» **Direction 1**:
According to the tram article below, which city was the first in Europe to use this type of tram?

--*--

Two-rooms-and-a-bath car is a type of tram or streetcar. The shortest examples consist of three sections. The sections at the ends each have two axles or four wheels. The centre section is suspended between the end sections, spanning like a bridge. The centre section has no wheels and appears to be floating or suspended.

History 

In 1892 a patent was registered by inventors Brewer and Krehbiel. The next year one piece was built for Cleveland. Only starting 1912, a series was built for Boston.

The first city in Europe to use this type of tram was Gothenburg: ten were used in service from 1922. Other cities followed but with only one or two pieces: Oslo (1924), Dresden and Leipzig (both in 1928), Amsterdam and Milan (both in 1932). In Milan and later also in other Italian cities several series were put into service. Whereas in the United States the high floor version was only built before the Second World War, it became a success in Europe and mostly in Germany.

--*--

» **Direction 2**:
Lay out the records below as a numbered list, running from the first line of the records through the line containing "Looking at the screenshot, I should coord(728,479).", with both ends included and blank lines left out.

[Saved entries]
--*--

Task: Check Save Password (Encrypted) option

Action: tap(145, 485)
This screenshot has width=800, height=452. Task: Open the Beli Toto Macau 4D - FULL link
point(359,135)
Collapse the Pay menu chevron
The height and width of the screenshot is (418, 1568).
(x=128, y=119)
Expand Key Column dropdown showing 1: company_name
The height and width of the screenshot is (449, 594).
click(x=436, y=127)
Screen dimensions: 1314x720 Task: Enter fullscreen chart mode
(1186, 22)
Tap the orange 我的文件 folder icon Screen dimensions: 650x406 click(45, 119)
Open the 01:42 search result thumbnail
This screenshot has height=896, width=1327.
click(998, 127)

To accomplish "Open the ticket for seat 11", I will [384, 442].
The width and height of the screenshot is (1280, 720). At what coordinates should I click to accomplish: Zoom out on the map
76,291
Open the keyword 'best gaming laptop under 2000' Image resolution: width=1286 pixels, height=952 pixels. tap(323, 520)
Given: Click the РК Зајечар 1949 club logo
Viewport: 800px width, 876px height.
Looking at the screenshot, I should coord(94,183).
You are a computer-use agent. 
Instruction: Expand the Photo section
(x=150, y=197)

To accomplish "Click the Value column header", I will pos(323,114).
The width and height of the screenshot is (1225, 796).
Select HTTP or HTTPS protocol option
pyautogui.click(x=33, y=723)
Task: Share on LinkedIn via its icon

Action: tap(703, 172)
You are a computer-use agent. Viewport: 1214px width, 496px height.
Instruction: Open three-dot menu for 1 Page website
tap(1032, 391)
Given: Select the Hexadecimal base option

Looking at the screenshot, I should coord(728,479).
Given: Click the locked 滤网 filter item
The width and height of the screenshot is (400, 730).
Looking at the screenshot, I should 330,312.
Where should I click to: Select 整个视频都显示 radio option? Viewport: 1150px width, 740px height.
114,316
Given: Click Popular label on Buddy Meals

--*--

» **Full answer 1**:
Gothenburg

» **Full answer 2**:
1. Task: Check Save Password (Encrypted) option
2. Action: tap(145, 485)
3. This screenshot has width=800, height=452. Task: Open the Beli Toto Macau 4D - FULL link
4. point(359,135)
5. Collapse the Pay menu chevron
6. The height and width of the screenshot is (418, 1568).
7. (x=128, y=119)
8. Expand Key Column dropdown showing 1: company_name
9. The height and width of the screenshot is (449, 594).
10. click(x=436, y=127)
11. Screen dimensions: 1314x720 Task: Enter fullscreen chart mode
12. (1186, 22)
13. Tap the orange 我的文件 folder icon Screen dimensions: 650x406 click(45, 119)
14. Open the 01:42 search result thumbnail
15. This screenshot has height=896, width=1327.
16. click(998, 127)
17. To accomplish "Open the ticket for seat 11", I will [384, 442].
18. The width and height of the screenshot is (1280, 720). At what coordinates should I click to accomplish: Zoom out on the map
19. 76,291
20. Open the keyword 'best gaming laptop under 2000' Image resolution: width=1286 pixels, height=952 pixels. tap(323, 520)
21. Given: Click the РК Зајечар 1949 club logo
22. Viewport: 800px width, 876px height.
23. Looking at the screenshot, I should coord(94,183).
24. You are a computer-use agent. 
25. Instruction: Expand the Photo section
26. (x=150, y=197)
27. To accomplish "Click the Value column header", I will pos(323,114).
28. The width and height of the screenshot is (1225, 796).
29. Select HTTP or HTTPS protocol option
30. pyautogui.click(x=33, y=723)
31. Task: Share on LinkedIn via its icon
32. Action: tap(703, 172)
33. You are a computer-use agent. Viewport: 1214px width, 496px height.
34. Instruction: Open three-dot menu for 1 Page website
35. tap(1032, 391)
36. Given: Select the Hexadecimal base option
37. Looking at the screenshot, I should coord(728,479).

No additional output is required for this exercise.